#### [Petunjuk dan Ketentuan]
Tolong kembalikan bagian berita tentang dialog media baru dan UU ITE di bawah ini tanpa mengubah satu kata pun, dimulai dari "Ketua Umum SMSI" dan diakhiri dengan "tak berujung pidana.".

JAKARTA – (PeNa), Serikat Media Siber Indonesia (SMSI) menggelar Dialog Nasional bertajuk “Media Baru vs UU ITE” di Jakarta, Selasa (28/10/2025). Forum ini jadi ruang debat sehat soal kebebasan berekspresi di era digital.
Ketua Umum SMSI Firdaus menegaskan, media baru wajib memahami hukum agar tak terseret pasal karet. “Kebebasan berekspresi harus berjalan berdampingan dengan tanggung jawab sosial,” ujarnya.
Firdaus menilai, banyak kreator digital belum sadar risiko hukum saat memproduksi konten. Ia mengingatkan agar pelaku media memahami batas etika agar karya tak berujung pidana.
Dialog menghadirkan tokoh hukum dan media, di antaranya Prof. Reda Manthovani yang diwakili Anang Supriatna, Dahlan Dahi, Prof. Henri Subiakto, dan Rudi S. Kamri. Diskusi dipandu Mohammad Nasir.
Mewakili Kejaksaan Agung, Anang Supriatna menegaskan revisi UU ITE bukan alat pembungkam. “Kami ingin ruang digital lebih sehat dan beretika,” katanya menepis anggapan pembatasan kebebasan berekspresi.

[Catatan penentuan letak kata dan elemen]

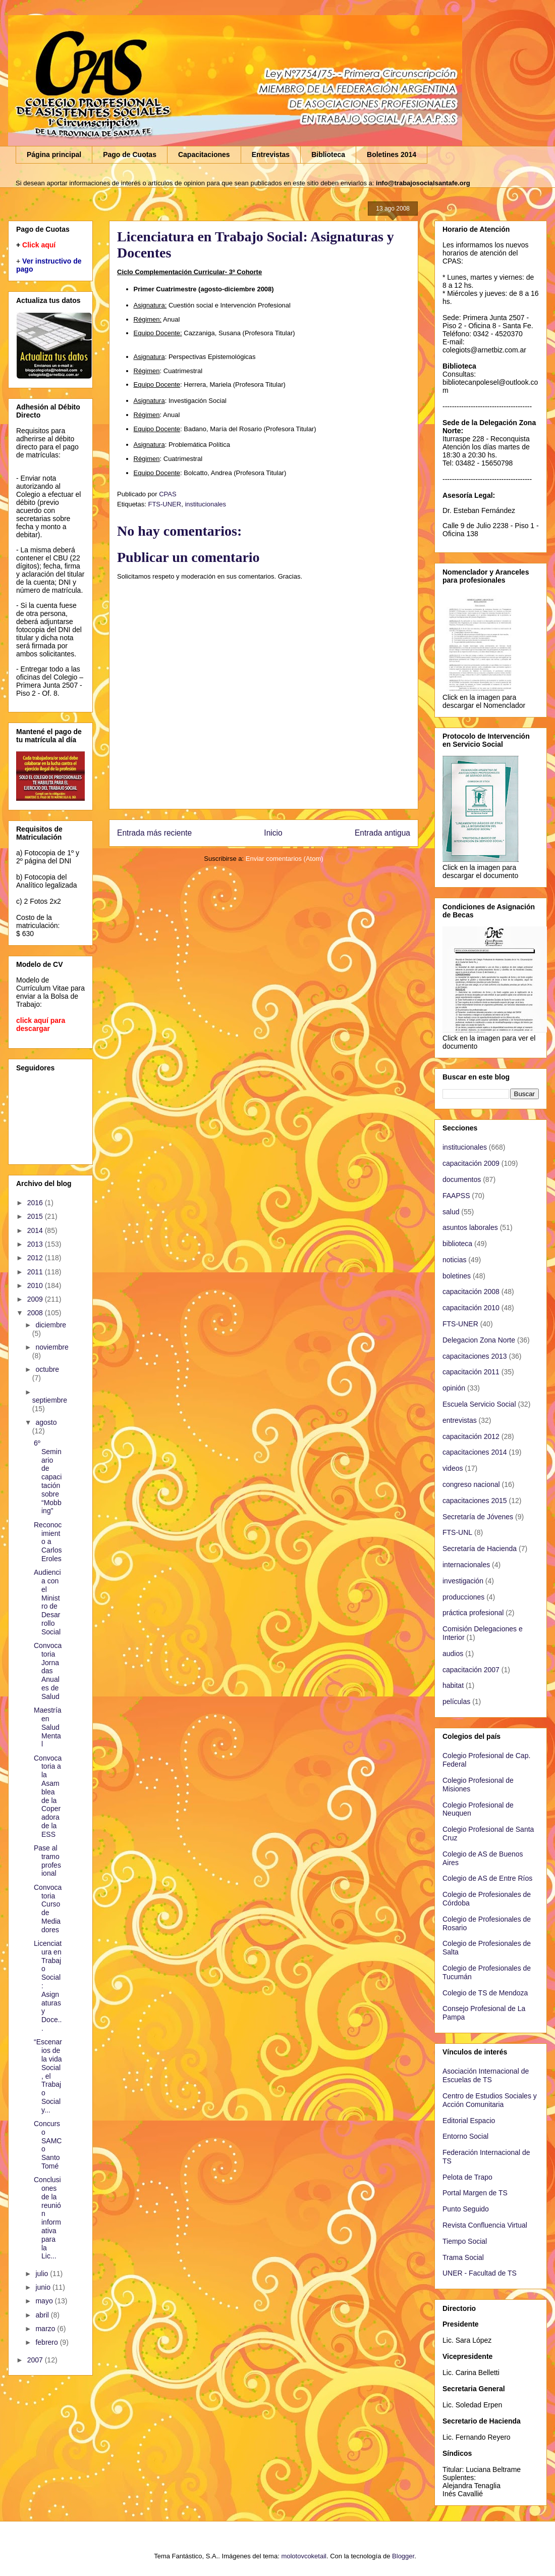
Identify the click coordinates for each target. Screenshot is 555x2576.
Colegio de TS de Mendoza (485, 1993)
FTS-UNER (164, 504)
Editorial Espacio (468, 2121)
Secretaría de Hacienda (479, 1548)
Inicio (273, 833)
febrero (47, 2342)
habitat (453, 1685)
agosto (46, 1422)
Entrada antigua (382, 833)
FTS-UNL (457, 1532)
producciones (463, 1597)
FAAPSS (456, 1196)
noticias (454, 1260)
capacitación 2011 (471, 1372)
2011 (36, 1272)
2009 (36, 1299)
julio (42, 2274)
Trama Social (463, 2257)
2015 (36, 1216)
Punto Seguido (465, 2209)
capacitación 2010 (471, 1308)
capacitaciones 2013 (474, 1356)
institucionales (205, 504)
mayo (44, 2301)
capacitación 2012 (471, 1436)
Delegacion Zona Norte (478, 1340)
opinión (453, 1388)
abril (42, 2315)
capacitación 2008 (471, 1291)
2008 (36, 1313)
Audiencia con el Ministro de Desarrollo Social (47, 1602)
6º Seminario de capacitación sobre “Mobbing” (48, 1477)
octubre (47, 1369)
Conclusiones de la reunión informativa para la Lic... (47, 2218)
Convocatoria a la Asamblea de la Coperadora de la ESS (48, 1796)
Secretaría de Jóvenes (477, 1517)
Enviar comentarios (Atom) (284, 858)
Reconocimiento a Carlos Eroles (48, 1542)
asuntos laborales (470, 1227)
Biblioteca (328, 154)
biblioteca (457, 1244)
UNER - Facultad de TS (479, 2273)
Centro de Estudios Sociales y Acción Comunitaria (489, 2100)
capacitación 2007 (471, 1670)
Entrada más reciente (154, 833)
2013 (36, 1244)
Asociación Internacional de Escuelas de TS (485, 2075)
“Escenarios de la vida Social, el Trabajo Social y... (48, 2076)
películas (456, 1701)
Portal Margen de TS (475, 2193)
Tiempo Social (464, 2241)
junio (43, 2287)
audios (452, 1654)
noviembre (51, 1347)
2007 (36, 2360)
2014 (36, 1230)
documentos (461, 1179)
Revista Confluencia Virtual (484, 2225)
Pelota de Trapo (467, 2177)
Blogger (403, 2556)
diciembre (50, 1325)
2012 (36, 1258)
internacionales (466, 1565)
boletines (456, 1276)
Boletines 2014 (391, 154)
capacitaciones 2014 (474, 1452)
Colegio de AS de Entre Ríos (487, 1878)
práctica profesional (473, 1613)
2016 (36, 1203)
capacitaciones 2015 (474, 1501)
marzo (46, 2329)
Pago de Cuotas (129, 154)
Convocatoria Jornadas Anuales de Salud (48, 1671)
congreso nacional (471, 1484)
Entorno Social (465, 2136)
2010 (36, 1285)
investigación (462, 1581)
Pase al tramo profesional (47, 1860)
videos (452, 1468)
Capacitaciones (204, 154)
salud (450, 1212)
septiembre (49, 1400)
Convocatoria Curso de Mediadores (48, 1908)
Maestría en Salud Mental (47, 1727)
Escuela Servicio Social (479, 1404)
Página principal (54, 154)
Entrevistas (271, 154)
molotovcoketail (303, 2556)
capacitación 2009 (471, 1163)
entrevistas (459, 1420)
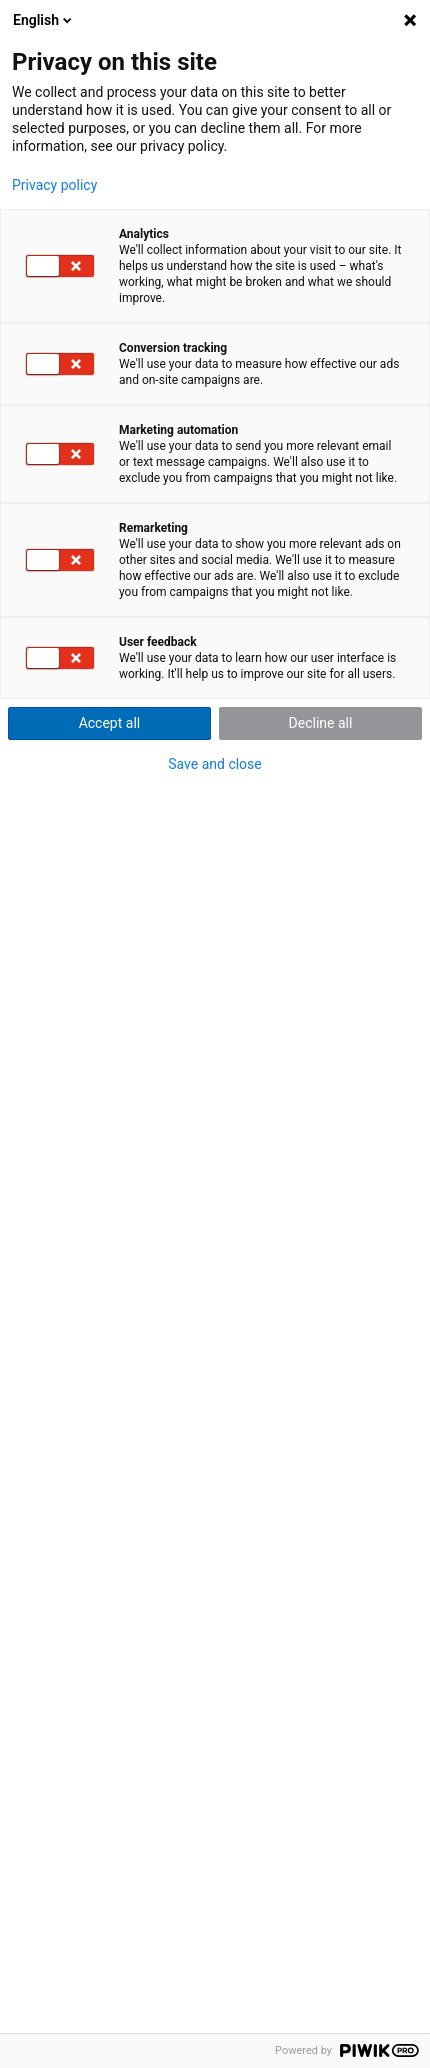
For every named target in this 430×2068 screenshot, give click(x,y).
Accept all (110, 723)
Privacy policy (54, 185)
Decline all (321, 723)
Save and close (215, 764)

#### [Hasil Keluaran]
Ketua Umum SMSI Firdaus menegaskan, media baru wajib memahami hukum agar tak terseret pasal karet. “Kebebasan berekspresi harus berjalan berdampingan dengan tanggung jawab sosial,” ujarnya.
Firdaus menilai, banyak kreator digital belum sadar risiko hukum saat memproduksi konten. Ia mengingatkan agar pelaku media memahami batas etika agar karya tak berujung pidana.